PROBLEM DETAILS: Locate "Click the gzip, deflate, br value" in the data below, then output the line it is on and all following lines through the last, word for word. Skip any pictures.

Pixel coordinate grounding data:
☆ ☆ ☆ ☆ ☆
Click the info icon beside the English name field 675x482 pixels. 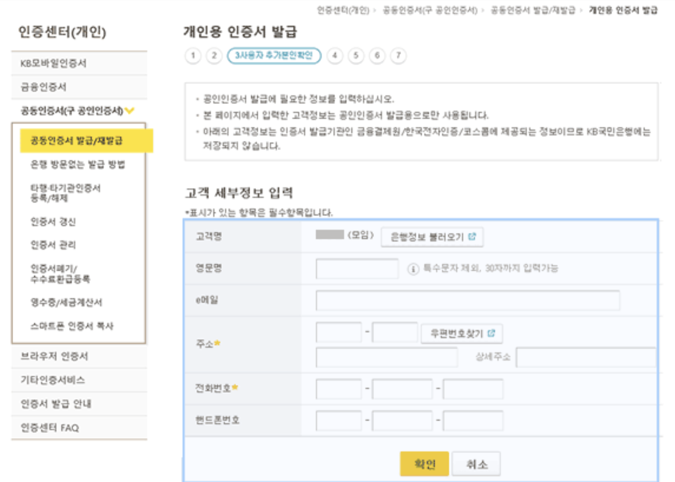[413, 269]
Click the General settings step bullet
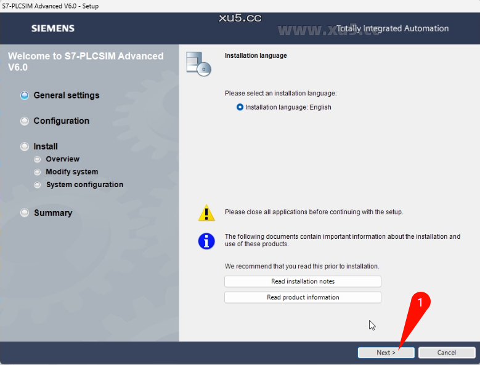The width and height of the screenshot is (480, 365). point(25,95)
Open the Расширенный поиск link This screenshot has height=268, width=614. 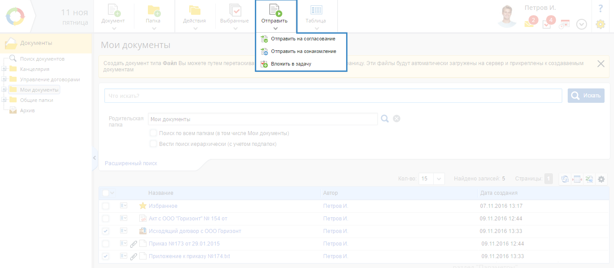click(x=131, y=163)
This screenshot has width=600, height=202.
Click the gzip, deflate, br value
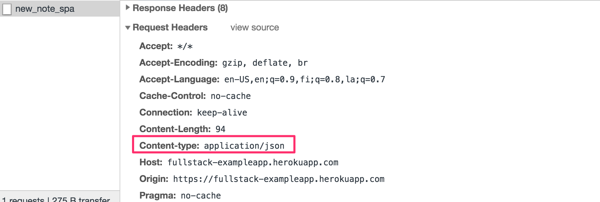(265, 63)
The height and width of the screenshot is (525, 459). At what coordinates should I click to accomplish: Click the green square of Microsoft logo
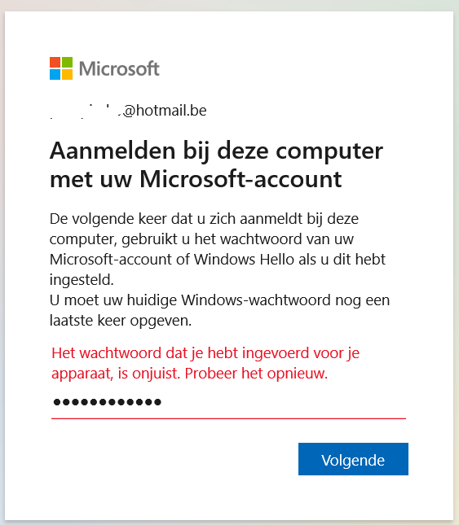coord(67,63)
☆ ☆ ☆ ☆ ☆
EXERCISE OUTPUT:
Click the gzip, deflate, br value
(265, 63)
The height and width of the screenshot is (525, 459). At what coordinates should I click to accomplish: Click the green square of Microsoft logo
coord(67,63)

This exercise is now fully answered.